Actuarial AI March 2026 20 min read

AI Tools for Actuaries: GLM and Tree-Based Regression

Foundational Concepts and the Strategic Integration of Machine Learning into Actuarial Practice

Artificial intelligence and machine learning concept. Concept of artificial neural networks, neuromorphic computing, machine learning, AI, big data, large language model and neural network.

By Wizard & Co

Artificial intelligence is not replacing actuarial science.
It is extending it.

The methodology underlying modern AI tools is remarkably similar to actuarial science. Both disciplines build statistical models to approximate empirically observed phenomena — without requiring full theoretical explanations of the underlying system.

The real strategic issue is not whether actuaries should adopt AI. It is how to integrate machine learning tools into actuarial practice while preserving:

  • Calibration
  • Governance
  • Interpretability
  • Regulatory integrity

This article outlines the foundational transition from Generalized Linear Models (GLMs) to Tree-Based Regression and Gradient Boosting Machines (GBMs), and explains the motivations for integrating AI into modern actuarial modelling.

The Forecasting Foundation: Conditional Expectation as the Core Predictor

In actuarial science, the most accurate predictor for forecasting is the conditional expected value (mean).

It minimizes mean squared error (MSE) and is motivated by the Law of Large Numbers.

All modern predictive modelling — whether GLM, tree-based, or neural network — ultimately attempts to approximate:

μ*(X) = E[Y | X]

The Conditional Mean

The question is not whether AI changes this objective. It does not. It changes the tools used to approximate it.

Generalized Linear Models (GLMs): The Actuarial Standard

Definition

A Generalized Linear Model (GLM) is a regression model that assumes a linear structure in covariates on a transformed link scale to model the conditional mean of a response variable.

g(μ(X)) = ⟨ϑ, X⟩

Where g is the link function, ϑ are parameters, and X are covariates

Why GLMs Dominate Actuarial Practice

Exact coefficient interpretation
Clear multiplicative pricing structure (via log-link)
Strong calibration properties
Alignment with the Exponential Dispersion Family (EDF)
Direct mapping to strictly consistent loss functions

The Balance Property: GLMs with canonical links satisfy Σμ̂(Xᵢ) = ΣYᵢ. This ensures aggregate predictions equal observed totals — essential in pricing and reserving.

Claim Distributions in Actuarial Modelling

Claim Count Distributions

  • Binomial
  • Poisson
  • Negative Binomial

Claim Severity Distributions

  • Gamma
  • Log-normal
  • Inverse Gaussian

These belong to the Exponential Dispersion Family (EDF) — where the cumulant function directly aligns with a strictly consistent loss function for fitting.
============
Stated goal 1 -
Answer these from the article on AI tools for actuaries, one answer per line, marked like the questions:
(a) Which four qualities does the article say must be preserved when machine learning tools are integrated into actuarial practice?
(b) What does the conditional expected value minimize?
(c) Which three claim severity distributions are listed?

Extracted records -
============
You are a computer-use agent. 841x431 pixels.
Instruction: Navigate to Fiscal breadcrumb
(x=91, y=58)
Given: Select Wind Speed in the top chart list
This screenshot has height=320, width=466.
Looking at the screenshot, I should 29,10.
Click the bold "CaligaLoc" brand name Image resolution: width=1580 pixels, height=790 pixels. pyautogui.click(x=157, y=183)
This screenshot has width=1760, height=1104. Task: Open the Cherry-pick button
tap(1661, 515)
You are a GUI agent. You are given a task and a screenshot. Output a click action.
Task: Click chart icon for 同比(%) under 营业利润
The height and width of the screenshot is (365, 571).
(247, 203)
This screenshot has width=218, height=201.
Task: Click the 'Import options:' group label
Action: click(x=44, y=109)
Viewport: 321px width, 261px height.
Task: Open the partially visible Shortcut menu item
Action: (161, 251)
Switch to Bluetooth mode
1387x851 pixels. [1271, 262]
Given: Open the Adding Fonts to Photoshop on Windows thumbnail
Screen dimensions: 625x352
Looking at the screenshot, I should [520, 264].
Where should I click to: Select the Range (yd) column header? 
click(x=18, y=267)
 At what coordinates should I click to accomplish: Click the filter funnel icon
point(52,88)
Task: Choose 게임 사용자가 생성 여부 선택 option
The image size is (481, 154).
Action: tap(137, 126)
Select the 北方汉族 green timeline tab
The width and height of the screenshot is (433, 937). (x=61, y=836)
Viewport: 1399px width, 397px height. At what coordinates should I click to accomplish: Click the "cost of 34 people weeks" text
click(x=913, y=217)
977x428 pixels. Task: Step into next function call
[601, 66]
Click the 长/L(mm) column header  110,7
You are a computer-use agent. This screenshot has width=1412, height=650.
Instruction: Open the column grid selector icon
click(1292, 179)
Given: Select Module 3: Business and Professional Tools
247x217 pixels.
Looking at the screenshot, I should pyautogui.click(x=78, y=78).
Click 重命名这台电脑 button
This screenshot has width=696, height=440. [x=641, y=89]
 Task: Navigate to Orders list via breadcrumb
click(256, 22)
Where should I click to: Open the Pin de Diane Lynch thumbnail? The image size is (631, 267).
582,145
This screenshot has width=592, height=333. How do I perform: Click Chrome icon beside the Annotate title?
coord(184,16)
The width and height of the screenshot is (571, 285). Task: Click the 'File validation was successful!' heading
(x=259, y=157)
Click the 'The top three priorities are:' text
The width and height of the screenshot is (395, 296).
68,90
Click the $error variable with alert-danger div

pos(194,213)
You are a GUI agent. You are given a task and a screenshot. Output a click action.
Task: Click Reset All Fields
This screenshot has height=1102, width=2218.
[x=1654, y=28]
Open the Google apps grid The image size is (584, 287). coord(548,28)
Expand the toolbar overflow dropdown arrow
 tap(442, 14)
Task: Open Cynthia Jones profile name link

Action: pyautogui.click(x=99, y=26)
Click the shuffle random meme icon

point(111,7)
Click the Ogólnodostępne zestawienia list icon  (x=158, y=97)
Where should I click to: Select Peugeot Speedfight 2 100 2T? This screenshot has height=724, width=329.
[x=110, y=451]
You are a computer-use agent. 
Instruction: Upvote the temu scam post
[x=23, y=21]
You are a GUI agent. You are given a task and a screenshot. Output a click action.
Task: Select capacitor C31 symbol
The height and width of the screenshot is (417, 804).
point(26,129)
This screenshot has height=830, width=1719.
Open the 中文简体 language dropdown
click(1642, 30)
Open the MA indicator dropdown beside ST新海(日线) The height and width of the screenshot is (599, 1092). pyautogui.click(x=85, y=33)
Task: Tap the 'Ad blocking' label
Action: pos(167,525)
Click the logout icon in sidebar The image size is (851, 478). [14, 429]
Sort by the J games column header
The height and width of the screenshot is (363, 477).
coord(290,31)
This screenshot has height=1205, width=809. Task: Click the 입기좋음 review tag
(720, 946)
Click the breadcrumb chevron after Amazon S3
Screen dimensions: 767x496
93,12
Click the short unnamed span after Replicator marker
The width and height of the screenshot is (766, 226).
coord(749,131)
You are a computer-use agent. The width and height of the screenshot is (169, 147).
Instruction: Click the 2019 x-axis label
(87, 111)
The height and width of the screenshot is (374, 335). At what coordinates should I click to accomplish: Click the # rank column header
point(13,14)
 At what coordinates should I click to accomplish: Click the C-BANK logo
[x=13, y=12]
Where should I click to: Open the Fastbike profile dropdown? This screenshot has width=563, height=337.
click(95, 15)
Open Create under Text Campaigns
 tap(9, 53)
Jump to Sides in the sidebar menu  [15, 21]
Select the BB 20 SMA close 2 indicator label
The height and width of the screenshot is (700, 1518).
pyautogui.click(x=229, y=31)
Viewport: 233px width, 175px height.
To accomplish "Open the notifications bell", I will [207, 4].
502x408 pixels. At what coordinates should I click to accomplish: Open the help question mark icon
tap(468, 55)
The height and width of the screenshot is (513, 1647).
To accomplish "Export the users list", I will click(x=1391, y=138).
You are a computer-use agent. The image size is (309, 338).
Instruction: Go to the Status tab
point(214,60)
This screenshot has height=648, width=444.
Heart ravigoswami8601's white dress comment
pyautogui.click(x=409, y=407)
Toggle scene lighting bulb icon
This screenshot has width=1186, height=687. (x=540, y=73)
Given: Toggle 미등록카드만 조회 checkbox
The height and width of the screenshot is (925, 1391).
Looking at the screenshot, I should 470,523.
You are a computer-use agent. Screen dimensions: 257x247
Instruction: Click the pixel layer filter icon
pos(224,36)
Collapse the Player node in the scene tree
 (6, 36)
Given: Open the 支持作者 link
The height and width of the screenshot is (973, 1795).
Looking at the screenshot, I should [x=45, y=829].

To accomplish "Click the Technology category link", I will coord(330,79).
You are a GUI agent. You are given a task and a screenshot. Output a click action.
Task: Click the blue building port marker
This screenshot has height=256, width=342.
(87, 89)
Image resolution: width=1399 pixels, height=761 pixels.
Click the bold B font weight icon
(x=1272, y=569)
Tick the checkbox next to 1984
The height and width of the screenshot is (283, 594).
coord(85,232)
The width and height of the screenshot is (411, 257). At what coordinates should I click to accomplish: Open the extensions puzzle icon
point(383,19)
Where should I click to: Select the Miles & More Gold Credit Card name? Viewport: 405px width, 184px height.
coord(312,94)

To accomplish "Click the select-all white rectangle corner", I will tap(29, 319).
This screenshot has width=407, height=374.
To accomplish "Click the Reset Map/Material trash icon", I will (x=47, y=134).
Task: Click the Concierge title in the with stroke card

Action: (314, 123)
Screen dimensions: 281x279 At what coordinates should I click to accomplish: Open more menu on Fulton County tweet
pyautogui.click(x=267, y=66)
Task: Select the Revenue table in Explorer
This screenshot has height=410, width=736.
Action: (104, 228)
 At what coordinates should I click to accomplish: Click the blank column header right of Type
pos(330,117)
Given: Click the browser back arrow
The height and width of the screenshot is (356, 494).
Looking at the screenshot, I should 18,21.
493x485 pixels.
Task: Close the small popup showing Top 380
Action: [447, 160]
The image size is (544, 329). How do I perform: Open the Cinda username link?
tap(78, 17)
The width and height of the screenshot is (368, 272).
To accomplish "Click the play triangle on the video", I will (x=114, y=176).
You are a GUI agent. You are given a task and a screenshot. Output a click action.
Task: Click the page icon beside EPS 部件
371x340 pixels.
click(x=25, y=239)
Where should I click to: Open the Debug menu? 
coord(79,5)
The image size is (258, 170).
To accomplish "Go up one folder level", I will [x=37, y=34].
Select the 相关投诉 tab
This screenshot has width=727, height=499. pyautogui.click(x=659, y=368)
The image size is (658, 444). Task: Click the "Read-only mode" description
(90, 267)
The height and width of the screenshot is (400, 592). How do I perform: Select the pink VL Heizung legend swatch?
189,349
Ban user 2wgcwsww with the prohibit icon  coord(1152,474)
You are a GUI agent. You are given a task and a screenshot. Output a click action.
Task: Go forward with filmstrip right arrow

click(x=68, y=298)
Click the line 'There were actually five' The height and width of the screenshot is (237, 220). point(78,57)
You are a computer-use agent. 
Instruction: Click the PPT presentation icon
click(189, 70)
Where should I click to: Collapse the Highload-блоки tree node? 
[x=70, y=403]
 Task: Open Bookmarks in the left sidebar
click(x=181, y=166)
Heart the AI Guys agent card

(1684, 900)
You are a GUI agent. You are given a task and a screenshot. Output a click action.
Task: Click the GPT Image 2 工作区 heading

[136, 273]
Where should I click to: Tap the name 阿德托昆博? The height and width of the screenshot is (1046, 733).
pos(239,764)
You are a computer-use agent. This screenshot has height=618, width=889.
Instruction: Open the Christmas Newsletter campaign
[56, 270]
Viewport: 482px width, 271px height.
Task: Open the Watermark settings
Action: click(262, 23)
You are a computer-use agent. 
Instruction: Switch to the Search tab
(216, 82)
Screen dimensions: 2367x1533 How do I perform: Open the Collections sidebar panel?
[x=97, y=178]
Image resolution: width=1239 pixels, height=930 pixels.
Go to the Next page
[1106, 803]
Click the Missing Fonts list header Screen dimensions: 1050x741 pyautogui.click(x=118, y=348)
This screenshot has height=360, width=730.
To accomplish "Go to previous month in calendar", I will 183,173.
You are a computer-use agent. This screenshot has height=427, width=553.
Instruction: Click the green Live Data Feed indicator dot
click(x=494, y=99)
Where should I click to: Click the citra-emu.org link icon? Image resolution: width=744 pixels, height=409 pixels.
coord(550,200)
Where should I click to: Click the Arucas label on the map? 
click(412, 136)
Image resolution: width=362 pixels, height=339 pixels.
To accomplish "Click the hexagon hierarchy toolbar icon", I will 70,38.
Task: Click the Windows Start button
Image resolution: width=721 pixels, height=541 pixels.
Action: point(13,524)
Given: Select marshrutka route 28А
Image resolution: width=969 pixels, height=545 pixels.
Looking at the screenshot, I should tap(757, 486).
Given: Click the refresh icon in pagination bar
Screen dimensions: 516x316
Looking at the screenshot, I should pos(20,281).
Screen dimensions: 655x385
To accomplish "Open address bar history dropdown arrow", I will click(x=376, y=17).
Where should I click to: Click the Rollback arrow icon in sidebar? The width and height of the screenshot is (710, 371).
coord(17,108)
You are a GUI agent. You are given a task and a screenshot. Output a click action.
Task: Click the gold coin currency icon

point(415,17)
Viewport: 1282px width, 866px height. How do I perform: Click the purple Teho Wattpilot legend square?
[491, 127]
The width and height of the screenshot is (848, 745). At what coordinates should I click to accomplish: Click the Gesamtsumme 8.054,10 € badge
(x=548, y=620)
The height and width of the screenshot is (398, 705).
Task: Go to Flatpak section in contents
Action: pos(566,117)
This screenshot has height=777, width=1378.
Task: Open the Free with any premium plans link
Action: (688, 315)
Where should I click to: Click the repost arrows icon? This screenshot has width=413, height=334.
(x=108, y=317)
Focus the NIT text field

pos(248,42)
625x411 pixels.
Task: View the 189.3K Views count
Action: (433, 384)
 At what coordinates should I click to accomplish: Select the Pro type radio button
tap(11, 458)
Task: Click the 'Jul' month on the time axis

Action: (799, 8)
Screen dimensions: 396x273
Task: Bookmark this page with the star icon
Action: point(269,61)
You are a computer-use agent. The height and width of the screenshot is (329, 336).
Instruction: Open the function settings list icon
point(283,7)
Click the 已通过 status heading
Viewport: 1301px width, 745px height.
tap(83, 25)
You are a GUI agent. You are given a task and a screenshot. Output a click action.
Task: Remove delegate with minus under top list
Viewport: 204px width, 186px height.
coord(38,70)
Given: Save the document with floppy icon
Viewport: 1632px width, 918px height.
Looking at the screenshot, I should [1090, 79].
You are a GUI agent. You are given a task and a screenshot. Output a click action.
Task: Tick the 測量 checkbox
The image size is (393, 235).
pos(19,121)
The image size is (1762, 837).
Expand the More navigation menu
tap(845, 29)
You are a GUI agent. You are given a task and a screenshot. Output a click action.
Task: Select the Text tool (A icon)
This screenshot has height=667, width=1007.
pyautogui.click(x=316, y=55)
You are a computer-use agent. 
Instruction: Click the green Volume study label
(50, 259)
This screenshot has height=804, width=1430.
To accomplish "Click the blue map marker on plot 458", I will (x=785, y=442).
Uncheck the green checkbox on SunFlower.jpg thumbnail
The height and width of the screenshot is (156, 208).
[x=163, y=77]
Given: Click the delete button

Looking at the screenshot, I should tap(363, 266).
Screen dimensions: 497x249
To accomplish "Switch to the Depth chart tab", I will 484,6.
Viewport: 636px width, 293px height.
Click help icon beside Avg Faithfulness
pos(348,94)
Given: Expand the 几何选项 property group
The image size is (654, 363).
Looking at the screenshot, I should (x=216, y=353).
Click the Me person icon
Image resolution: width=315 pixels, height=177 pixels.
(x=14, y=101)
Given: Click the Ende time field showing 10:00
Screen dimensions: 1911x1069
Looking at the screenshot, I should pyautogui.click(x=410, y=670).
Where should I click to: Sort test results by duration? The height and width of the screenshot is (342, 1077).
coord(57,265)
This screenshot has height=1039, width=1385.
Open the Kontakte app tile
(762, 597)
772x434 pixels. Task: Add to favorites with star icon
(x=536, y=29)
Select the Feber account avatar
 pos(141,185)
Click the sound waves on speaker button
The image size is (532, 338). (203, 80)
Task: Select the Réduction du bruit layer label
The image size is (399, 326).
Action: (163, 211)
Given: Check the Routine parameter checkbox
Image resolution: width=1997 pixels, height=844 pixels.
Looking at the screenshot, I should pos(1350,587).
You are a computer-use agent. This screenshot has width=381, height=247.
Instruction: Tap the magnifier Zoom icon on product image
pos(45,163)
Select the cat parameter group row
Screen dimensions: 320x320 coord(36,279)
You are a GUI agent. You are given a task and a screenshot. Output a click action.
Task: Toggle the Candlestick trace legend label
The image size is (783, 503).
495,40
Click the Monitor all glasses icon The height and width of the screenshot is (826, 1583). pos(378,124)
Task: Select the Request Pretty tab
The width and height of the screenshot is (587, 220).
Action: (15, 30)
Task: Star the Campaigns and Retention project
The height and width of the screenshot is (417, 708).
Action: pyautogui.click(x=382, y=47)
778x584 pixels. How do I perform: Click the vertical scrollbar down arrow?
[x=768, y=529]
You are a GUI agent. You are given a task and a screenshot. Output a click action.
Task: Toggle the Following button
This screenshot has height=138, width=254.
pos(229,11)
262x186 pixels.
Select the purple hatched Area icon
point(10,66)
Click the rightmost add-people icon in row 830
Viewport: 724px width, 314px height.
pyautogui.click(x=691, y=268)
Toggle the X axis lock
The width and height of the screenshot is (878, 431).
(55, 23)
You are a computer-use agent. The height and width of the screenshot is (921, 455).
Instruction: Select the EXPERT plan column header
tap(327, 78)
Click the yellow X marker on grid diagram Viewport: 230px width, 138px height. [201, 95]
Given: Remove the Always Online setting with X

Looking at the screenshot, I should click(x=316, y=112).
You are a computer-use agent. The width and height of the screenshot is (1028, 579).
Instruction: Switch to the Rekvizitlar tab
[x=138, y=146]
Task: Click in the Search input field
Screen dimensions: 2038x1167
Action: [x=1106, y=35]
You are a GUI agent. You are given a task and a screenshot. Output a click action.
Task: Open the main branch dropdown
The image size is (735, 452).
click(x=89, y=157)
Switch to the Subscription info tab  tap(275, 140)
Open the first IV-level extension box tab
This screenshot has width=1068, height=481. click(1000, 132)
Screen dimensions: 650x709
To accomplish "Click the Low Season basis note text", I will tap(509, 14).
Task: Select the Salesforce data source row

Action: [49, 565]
============
Stated goal 2 -
Please update the records from the line that has "Open the MA indicator" through the line that has "coord(749,131)", replacing "logout" with "sign-out" and leaving everything else unchanged. Return only those lines.

Written reply 1 -
(a) Calibration, governance, interpretability, and regulatory integrity.
(b) Mean squared error (MSE).
(c) Gamma, Log-normal, and Inverse Gaussian.

Written reply 2 -
Open the MA indicator dropdown beside ST新海(日线) The height and width of the screenshot is (599, 1092). pyautogui.click(x=85, y=33)
Task: Tap the 'Ad blocking' label
Action: pos(167,525)
Click the sign-out icon in sidebar The image size is (851, 478). [14, 429]
Sort by the J games column header
The height and width of the screenshot is (363, 477).
coord(290,31)
This screenshot has height=1205, width=809. Task: Click the 입기좋음 review tag
(720, 946)
Click the breadcrumb chevron after Amazon S3
Screen dimensions: 767x496
93,12
Click the short unnamed span after Replicator marker
The width and height of the screenshot is (766, 226).
coord(749,131)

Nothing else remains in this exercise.